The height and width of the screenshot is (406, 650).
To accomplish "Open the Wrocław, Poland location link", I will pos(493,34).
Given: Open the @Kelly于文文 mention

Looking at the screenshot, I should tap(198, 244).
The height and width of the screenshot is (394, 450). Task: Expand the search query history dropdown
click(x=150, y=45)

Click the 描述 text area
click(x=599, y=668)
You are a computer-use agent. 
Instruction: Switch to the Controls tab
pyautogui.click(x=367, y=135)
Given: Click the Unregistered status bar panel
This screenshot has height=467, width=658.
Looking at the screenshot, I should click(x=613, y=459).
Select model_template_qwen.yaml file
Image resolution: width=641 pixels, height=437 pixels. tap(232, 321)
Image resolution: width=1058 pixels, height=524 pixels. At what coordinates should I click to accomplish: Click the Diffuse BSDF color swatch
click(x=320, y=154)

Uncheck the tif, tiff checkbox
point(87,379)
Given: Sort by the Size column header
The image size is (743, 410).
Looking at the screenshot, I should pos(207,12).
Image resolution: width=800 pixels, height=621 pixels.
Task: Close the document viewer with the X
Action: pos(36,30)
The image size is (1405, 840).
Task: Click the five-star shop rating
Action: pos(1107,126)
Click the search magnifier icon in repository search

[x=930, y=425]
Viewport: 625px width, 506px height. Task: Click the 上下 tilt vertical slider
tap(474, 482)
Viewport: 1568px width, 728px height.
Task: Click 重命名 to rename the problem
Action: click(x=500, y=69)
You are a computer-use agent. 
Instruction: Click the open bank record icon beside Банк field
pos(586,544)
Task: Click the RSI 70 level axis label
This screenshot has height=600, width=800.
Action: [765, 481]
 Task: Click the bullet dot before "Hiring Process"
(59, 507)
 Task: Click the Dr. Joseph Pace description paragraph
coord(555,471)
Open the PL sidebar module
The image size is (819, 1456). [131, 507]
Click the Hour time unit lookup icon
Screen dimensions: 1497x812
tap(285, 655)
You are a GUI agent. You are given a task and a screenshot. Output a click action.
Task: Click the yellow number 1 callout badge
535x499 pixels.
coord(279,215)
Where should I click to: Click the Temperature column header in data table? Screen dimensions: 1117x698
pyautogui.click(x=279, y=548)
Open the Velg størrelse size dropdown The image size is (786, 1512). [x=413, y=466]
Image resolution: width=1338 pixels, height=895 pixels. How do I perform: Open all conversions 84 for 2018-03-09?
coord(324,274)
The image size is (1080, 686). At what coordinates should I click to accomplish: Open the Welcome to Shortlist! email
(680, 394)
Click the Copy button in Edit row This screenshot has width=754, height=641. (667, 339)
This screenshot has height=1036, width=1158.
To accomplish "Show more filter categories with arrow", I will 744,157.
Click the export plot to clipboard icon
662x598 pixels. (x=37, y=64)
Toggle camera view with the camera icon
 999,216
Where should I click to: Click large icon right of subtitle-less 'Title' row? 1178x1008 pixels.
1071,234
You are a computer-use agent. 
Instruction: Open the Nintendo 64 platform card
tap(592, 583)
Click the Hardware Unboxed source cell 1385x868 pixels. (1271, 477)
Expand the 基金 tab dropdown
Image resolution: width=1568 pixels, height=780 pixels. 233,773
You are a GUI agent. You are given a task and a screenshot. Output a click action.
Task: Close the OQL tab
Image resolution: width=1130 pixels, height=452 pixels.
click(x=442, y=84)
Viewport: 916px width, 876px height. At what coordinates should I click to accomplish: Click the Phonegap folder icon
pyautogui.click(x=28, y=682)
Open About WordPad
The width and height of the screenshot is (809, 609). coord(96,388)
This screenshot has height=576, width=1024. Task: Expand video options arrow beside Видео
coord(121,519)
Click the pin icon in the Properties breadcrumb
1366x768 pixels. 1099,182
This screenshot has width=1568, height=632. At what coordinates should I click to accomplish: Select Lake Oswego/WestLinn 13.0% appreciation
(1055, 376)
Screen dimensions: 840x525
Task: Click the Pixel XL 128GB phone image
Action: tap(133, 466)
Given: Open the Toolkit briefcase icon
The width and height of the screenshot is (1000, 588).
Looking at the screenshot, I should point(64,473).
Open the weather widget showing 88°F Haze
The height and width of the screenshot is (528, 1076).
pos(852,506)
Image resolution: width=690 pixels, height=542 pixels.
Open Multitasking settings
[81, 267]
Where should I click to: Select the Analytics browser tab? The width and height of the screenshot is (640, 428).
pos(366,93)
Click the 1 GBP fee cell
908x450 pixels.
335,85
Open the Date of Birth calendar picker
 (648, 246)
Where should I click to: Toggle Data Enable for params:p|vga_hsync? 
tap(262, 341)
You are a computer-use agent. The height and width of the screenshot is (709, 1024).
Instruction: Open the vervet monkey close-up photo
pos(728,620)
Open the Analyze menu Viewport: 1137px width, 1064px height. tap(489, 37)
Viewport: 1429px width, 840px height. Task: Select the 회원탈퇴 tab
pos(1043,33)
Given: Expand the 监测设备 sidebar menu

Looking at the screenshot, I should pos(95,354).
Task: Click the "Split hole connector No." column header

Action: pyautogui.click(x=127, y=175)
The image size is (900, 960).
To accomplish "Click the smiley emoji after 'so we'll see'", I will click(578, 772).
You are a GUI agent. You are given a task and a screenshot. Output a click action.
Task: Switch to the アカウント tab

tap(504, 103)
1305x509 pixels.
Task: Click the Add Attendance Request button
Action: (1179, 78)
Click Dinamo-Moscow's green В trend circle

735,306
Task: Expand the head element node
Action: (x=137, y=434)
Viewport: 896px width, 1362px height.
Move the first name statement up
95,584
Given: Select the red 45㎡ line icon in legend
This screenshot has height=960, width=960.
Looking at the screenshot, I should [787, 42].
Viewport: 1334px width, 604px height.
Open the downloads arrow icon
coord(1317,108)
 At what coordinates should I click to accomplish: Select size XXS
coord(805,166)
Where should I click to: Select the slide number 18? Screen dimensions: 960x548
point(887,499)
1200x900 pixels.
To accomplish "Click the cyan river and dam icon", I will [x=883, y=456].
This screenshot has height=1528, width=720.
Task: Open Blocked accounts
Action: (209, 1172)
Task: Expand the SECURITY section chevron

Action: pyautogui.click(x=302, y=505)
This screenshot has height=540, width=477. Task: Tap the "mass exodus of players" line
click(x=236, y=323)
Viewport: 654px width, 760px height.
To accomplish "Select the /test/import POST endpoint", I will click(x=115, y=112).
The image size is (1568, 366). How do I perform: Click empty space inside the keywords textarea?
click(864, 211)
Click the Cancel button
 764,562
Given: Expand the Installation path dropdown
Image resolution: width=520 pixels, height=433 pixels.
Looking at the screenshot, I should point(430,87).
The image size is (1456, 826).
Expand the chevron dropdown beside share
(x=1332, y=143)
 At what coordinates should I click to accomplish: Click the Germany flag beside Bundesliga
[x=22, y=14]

.....

> Try it
Copy the lines above exactly. Start with the line containing "Click Dinamo-Moscow's green В trend circle", end with the line containing "Given: Expand the Installation path dropdown", and include both.

> Response box
Click Dinamo-Moscow's green В trend circle

735,306
Task: Expand the head element node
Action: (x=137, y=434)
Viewport: 896px width, 1362px height.
Move the first name statement up
95,584
Given: Select the red 45㎡ line icon in legend
This screenshot has height=960, width=960.
Looking at the screenshot, I should [787, 42].
Viewport: 1334px width, 604px height.
Open the downloads arrow icon
coord(1317,108)
 At what coordinates should I click to accomplish: Select size XXS
coord(805,166)
Where should I click to: Select the slide number 18? Screen dimensions: 960x548
point(887,499)
1200x900 pixels.
To accomplish "Click the cyan river and dam icon", I will [x=883, y=456].
This screenshot has height=1528, width=720.
Task: Open Blocked accounts
Action: (209, 1172)
Task: Expand the SECURITY section chevron

Action: pyautogui.click(x=302, y=505)
This screenshot has height=540, width=477. Task: Tap the "mass exodus of players" line
click(x=236, y=323)
Viewport: 654px width, 760px height.
To accomplish "Select the /test/import POST endpoint", I will click(x=115, y=112).
The image size is (1568, 366). How do I perform: Click empty space inside the keywords textarea?
click(864, 211)
Click the Cancel button
 764,562
Given: Expand the Installation path dropdown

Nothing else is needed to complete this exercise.